Quote the material between the lines holding "will tap(159, 212)." and "click(100, 119)", inclusive, without altering them.

## Rows on where targets appear

***

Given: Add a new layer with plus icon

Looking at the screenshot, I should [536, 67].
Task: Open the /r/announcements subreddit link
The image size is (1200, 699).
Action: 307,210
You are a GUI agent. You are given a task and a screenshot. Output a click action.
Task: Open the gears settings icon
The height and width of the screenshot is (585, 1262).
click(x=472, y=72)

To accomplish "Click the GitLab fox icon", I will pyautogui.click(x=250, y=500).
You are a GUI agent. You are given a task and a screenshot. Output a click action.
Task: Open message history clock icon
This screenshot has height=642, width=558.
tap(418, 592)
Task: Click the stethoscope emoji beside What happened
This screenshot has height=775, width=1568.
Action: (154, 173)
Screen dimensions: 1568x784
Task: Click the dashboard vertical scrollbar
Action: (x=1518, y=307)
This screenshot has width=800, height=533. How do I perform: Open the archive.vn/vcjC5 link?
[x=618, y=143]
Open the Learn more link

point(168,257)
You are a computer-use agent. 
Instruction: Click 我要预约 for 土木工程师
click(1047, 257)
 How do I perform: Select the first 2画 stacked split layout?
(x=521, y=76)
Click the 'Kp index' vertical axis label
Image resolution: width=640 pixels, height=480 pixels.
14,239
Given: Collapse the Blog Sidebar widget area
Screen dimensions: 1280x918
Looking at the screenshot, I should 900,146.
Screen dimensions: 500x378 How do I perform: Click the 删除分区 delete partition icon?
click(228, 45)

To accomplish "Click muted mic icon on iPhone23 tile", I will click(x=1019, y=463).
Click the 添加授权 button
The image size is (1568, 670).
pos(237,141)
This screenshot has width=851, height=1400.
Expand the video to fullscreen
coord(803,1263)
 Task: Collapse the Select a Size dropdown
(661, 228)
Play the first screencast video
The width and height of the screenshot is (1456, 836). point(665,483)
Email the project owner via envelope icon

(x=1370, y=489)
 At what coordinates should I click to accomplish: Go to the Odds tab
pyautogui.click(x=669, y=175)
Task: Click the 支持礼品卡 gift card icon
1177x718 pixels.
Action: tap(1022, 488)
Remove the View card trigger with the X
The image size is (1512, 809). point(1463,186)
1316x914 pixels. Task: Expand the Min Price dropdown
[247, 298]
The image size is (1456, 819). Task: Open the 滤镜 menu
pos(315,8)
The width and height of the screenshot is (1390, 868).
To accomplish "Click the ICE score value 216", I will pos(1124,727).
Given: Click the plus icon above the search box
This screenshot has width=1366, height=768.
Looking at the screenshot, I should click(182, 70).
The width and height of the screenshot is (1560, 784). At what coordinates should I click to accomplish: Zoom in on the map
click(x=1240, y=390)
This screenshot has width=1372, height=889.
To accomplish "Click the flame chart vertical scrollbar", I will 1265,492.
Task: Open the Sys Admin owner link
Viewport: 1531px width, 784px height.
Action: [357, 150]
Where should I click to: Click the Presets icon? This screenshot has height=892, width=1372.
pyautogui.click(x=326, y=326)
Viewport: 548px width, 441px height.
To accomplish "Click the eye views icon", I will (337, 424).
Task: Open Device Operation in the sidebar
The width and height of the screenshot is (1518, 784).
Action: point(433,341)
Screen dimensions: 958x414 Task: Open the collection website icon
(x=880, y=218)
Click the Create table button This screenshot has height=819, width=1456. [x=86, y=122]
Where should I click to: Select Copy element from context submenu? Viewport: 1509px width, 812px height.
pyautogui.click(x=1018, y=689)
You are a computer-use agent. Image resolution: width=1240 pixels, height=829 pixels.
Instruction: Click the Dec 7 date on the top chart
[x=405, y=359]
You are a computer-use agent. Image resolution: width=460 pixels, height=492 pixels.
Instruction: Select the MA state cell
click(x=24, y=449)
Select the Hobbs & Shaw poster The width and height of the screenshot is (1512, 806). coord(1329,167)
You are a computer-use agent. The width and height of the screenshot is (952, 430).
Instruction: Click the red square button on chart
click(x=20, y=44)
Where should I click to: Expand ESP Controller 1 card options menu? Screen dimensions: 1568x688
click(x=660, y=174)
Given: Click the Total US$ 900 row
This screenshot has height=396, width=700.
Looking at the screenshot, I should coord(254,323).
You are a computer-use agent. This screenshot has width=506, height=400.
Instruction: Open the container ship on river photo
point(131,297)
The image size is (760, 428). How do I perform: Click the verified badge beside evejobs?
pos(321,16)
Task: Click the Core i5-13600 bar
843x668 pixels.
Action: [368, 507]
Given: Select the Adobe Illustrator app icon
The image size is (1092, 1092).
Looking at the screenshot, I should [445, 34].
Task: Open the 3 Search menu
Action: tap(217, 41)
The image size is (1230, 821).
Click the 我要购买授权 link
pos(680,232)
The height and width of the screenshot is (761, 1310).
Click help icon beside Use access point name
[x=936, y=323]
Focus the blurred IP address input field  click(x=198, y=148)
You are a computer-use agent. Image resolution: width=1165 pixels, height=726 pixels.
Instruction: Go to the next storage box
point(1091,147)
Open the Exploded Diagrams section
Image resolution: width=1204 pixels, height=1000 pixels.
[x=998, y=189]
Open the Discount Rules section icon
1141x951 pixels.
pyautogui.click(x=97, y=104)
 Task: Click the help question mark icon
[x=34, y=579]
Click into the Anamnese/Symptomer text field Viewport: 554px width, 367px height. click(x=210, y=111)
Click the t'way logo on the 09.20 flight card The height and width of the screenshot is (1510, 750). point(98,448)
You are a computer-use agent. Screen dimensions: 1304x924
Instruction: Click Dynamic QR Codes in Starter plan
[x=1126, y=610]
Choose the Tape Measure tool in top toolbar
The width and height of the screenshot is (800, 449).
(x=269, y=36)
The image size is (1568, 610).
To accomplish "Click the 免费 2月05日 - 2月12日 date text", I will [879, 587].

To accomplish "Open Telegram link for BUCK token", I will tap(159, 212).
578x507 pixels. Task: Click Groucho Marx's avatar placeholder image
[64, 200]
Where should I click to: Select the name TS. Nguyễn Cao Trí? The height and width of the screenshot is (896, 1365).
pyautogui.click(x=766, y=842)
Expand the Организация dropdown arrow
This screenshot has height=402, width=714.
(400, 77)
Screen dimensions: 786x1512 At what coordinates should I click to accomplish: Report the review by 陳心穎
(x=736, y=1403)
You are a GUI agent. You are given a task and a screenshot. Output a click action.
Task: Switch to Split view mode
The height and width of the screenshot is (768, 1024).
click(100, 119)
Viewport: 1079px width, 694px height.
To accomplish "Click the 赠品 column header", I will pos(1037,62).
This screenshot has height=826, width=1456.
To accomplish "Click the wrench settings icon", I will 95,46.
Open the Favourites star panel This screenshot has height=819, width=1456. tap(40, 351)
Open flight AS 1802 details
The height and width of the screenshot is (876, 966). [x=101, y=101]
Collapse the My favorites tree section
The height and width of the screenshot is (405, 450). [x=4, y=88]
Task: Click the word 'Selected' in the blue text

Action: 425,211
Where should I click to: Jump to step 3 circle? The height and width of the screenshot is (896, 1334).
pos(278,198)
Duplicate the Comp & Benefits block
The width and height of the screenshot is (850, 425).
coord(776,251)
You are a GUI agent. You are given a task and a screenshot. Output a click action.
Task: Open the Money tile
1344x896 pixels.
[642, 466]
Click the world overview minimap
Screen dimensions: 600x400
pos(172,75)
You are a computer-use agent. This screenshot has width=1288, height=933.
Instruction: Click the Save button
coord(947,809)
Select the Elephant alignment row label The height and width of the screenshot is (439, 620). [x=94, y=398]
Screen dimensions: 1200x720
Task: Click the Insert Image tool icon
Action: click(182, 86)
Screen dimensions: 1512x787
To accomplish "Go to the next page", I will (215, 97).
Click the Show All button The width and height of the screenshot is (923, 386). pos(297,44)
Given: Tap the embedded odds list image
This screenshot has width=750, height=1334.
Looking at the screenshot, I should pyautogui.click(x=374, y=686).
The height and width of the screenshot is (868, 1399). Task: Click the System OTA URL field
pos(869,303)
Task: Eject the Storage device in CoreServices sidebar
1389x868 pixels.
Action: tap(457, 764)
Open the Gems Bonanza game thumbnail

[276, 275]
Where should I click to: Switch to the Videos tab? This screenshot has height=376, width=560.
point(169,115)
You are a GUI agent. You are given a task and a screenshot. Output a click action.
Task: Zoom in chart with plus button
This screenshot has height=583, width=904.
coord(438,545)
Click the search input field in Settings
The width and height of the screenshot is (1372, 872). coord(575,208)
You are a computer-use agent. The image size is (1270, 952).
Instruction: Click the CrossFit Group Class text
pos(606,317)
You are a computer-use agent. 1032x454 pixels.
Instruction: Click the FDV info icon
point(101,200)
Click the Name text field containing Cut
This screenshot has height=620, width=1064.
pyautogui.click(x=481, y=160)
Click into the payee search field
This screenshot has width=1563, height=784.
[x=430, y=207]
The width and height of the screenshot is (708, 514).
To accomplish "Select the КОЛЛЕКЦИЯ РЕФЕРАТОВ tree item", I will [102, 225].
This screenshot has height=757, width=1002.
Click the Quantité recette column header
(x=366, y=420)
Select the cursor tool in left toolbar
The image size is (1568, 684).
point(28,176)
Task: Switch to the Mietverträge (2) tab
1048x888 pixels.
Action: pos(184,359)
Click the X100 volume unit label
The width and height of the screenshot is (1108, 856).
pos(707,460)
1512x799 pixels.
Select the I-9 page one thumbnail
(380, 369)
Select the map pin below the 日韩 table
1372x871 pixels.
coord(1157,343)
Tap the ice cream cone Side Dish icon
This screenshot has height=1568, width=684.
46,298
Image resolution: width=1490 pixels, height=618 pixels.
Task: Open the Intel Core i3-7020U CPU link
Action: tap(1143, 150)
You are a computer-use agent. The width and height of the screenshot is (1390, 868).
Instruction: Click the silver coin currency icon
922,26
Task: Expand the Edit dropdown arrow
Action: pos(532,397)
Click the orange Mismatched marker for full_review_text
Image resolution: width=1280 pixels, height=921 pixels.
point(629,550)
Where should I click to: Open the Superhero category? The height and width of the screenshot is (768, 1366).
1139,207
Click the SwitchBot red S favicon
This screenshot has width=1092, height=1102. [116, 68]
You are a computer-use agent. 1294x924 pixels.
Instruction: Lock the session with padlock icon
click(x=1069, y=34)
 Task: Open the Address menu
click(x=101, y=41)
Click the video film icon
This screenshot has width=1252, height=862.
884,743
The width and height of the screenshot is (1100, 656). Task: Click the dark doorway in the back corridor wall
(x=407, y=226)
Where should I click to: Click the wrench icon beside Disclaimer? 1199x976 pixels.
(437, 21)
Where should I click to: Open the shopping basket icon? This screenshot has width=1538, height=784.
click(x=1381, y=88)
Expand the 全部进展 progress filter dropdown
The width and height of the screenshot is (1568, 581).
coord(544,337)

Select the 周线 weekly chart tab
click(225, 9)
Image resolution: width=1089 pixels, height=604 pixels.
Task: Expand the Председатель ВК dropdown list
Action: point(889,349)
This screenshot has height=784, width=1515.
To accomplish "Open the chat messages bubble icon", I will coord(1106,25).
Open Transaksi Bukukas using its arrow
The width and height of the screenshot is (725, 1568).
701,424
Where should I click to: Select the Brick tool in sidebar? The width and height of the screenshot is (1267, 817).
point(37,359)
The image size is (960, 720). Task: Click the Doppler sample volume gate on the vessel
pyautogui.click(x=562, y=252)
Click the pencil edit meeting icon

***

## Right answer
To accomplish "Open Telegram link for BUCK token", I will tap(159, 212).
578x507 pixels. Task: Click Groucho Marx's avatar placeholder image
[64, 200]
Where should I click to: Select the name TS. Nguyễn Cao Trí? The height and width of the screenshot is (896, 1365).
pyautogui.click(x=766, y=842)
Expand the Организация dropdown arrow
This screenshot has height=402, width=714.
(400, 77)
Screen dimensions: 786x1512 At what coordinates should I click to accomplish: Report the review by 陳心穎
(x=736, y=1403)
You are a GUI agent. You are given a task and a screenshot. Output a click action.
Task: Switch to Split view mode
The height and width of the screenshot is (768, 1024).
click(100, 119)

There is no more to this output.